EXERCISE INSTRUCTIONS
Everything from the line with "Task: Select the" through the final line of the listing below must be retyped exactly, apart from the pictures.

RECORDS FOR PROCESSING
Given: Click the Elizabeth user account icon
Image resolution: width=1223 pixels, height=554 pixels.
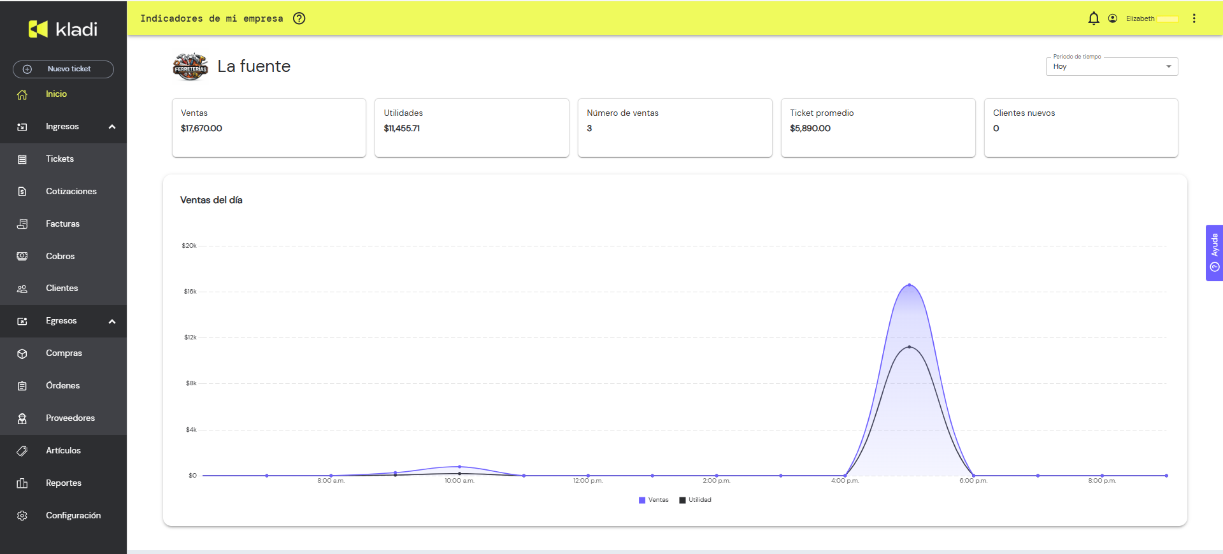Looking at the screenshot, I should 1113,18.
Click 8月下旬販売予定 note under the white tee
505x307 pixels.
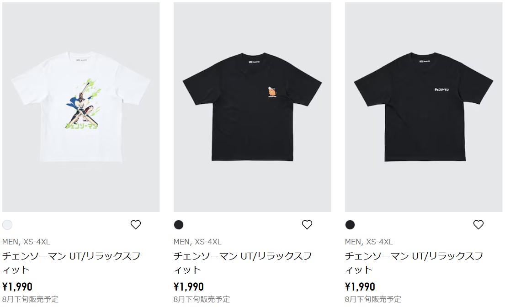pyautogui.click(x=30, y=299)
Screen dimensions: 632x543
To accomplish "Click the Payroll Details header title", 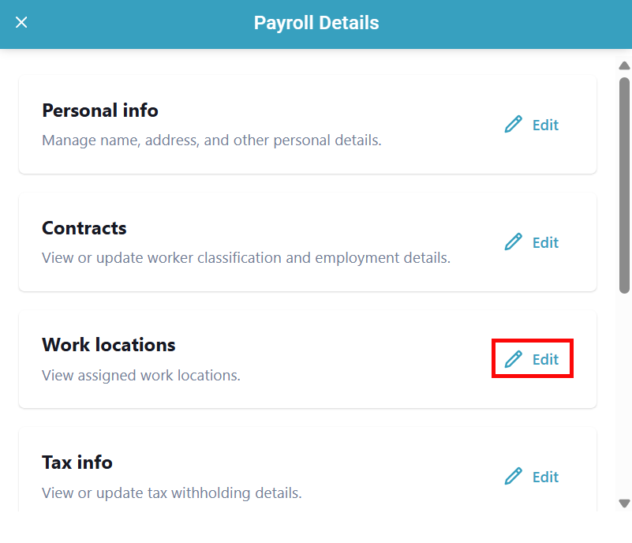I will pyautogui.click(x=316, y=23).
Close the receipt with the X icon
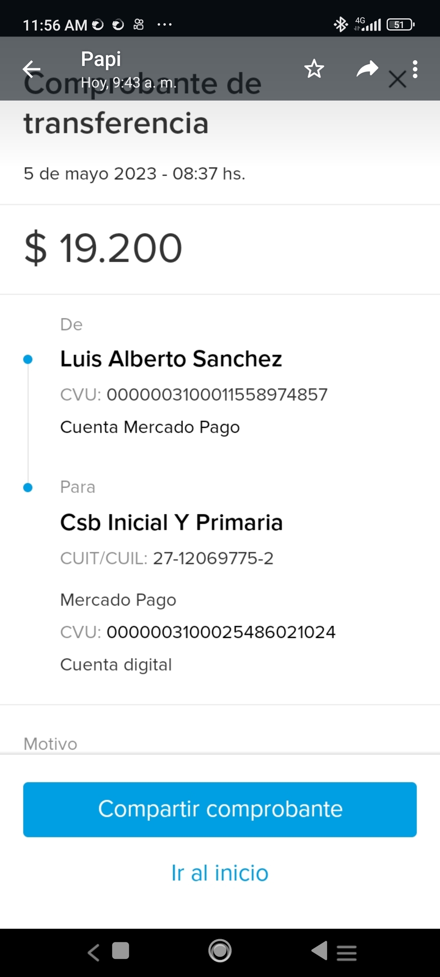440x977 pixels. 397,79
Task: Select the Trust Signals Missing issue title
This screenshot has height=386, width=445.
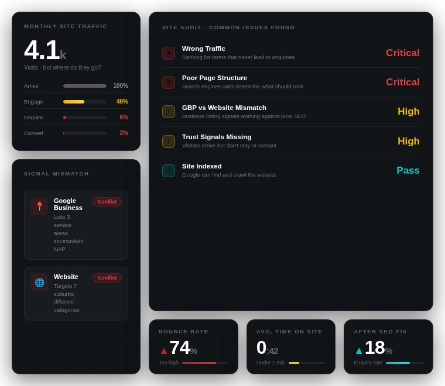Action: (x=217, y=137)
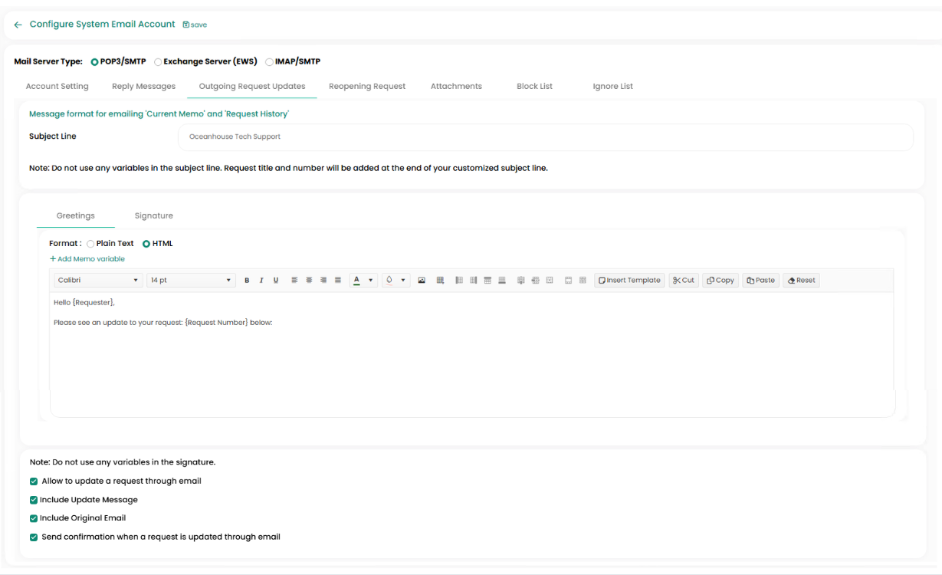Uncheck Include Original Email checkbox
942x575 pixels.
[34, 518]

ANSWER TO THE EXERCISE
Task: Select the Trust Signals Missing issue title
This screenshot has height=386, width=445.
Action: (x=217, y=137)
Uncheck Include Original Email checkbox
942x575 pixels.
[34, 518]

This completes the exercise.